- TEXT PASSAGE:
Today, right now, many service providers are scrambling to find a way to deliver on their promises to customers without endangering them or their field technicians. Many will not think far beyond latex gloves and a mask, but forward-thinking companies are already looking at the bigger picture. For many, this includes considering options for zero-touch service.

Over the course of the last five years or so, we’ve seen the steady creep of businesses in a variety of industries moving towards zero-touch in various ways: fast casual restaurants putting mobile orders on shelves, retailers creating online pickup lockers, self-checkout kiosks, and IoT-enabled fixes for devices like routers and cable boxes. Given the current circumstances in which we are attempting to keep the world running, I believe that it’s safe to say that the creep will begin to accelerate into an avalanche, and service in many ways will lead that charge.

It’s easy to pigeonhole these innovations into one or two technologies, but the truth this that zero-touch service will likely be achieved through dozens of technologies, sometimes working in tandem, sometimes tied to the specific needs of an industry. Below, though, are three benchmarks based on what we can accomplish today, and what our current technology decisions can already tell us about what tomorrow will look like.

Let’s start with what companies can do right now:

Remote Assistance

We’ve already seen in recent years the prevalence and usability of augmented reality creep forward, and this has become increasingly commoditized and utilized for service functions across a variety of disciplines. I’ve long since promoted it as a means to train up new and contingent employees quickly on company policies, but it’s a clear vector for customer-driven resolution as well, and I’ve discussed how that might work in an application environment as well.

- GIVEN INFORMATION:
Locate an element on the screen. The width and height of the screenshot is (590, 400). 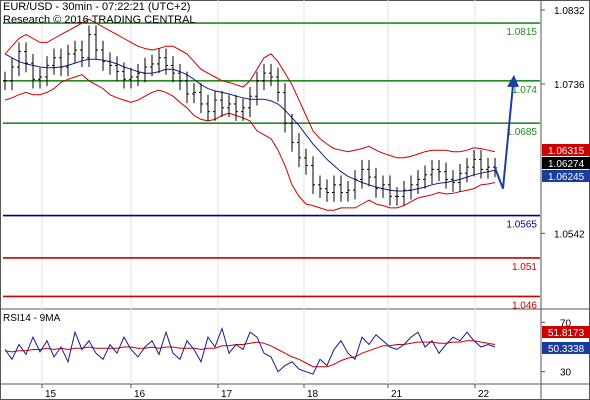
rsi-marker-label: 50.3338 is located at coordinates (566, 350).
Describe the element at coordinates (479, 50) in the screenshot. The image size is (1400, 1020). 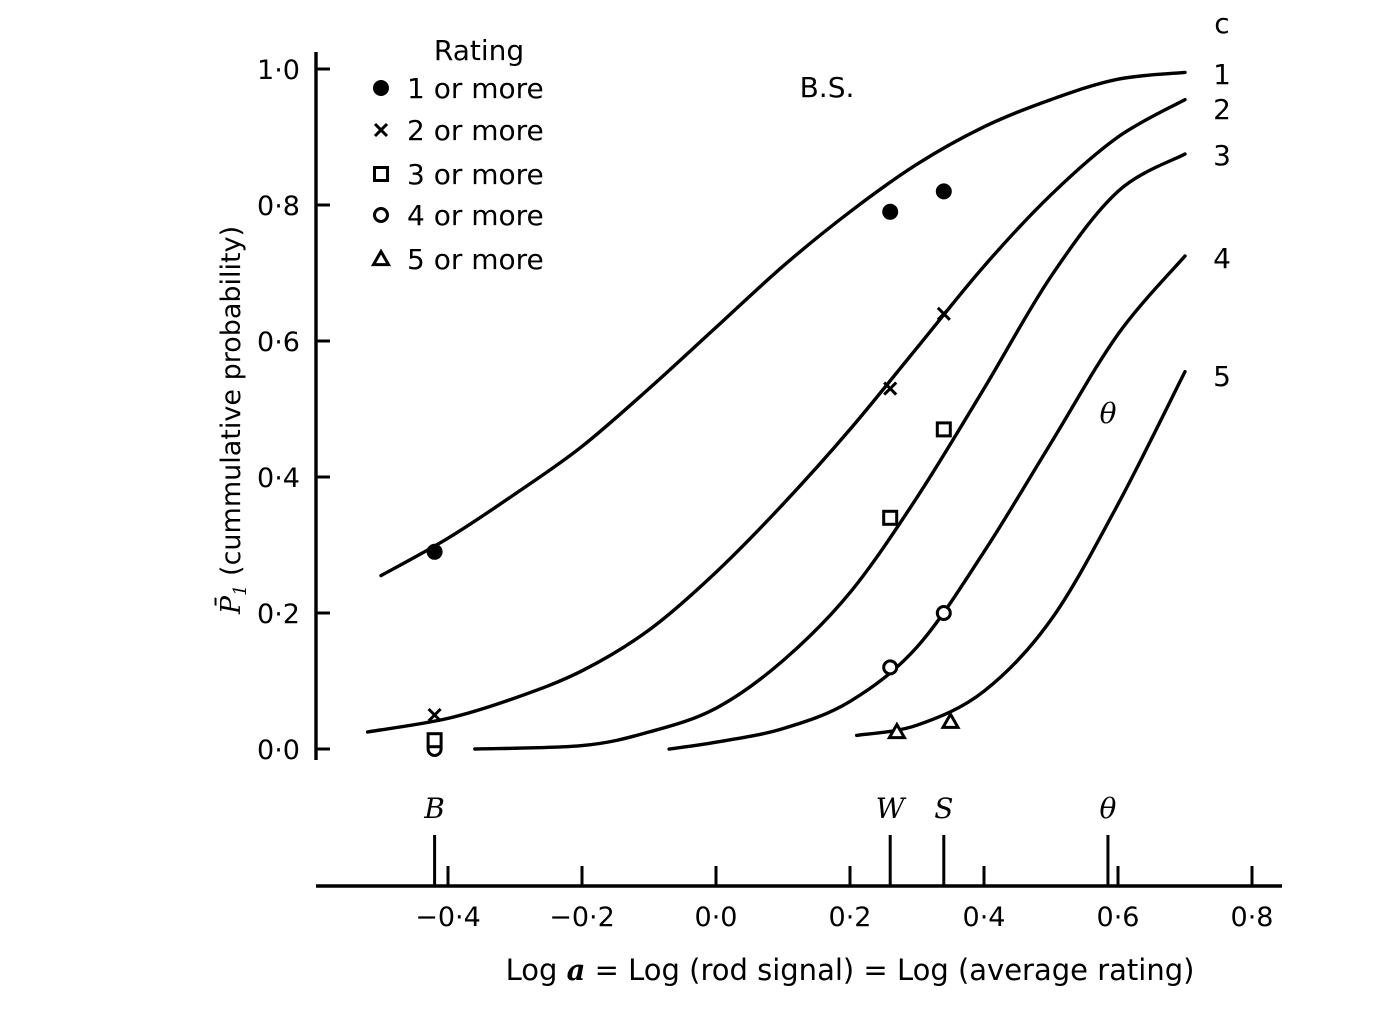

- EXERCISE DETAILS: Repeat word for word everything in the passage on zero-touch service from "Over the course" down to "lead that charge.".

- SOLUTION FOR THIS TASK:
Over the course of the last five years or so, we’ve seen the steady creep of businesses in a variety of industries moving towards zero-touch in various ways: fast casual restaurants putting mobile orders on shelves, retailers creating online pickup lockers, self-checkout kiosks, and IoT-enabled fixes for devices like routers and cable boxes. Given the current circumstances in which we are attempting to keep the world running, I believe that it’s safe to say that the creep will begin to accelerate into an avalanche, and service in many ways will lead that charge.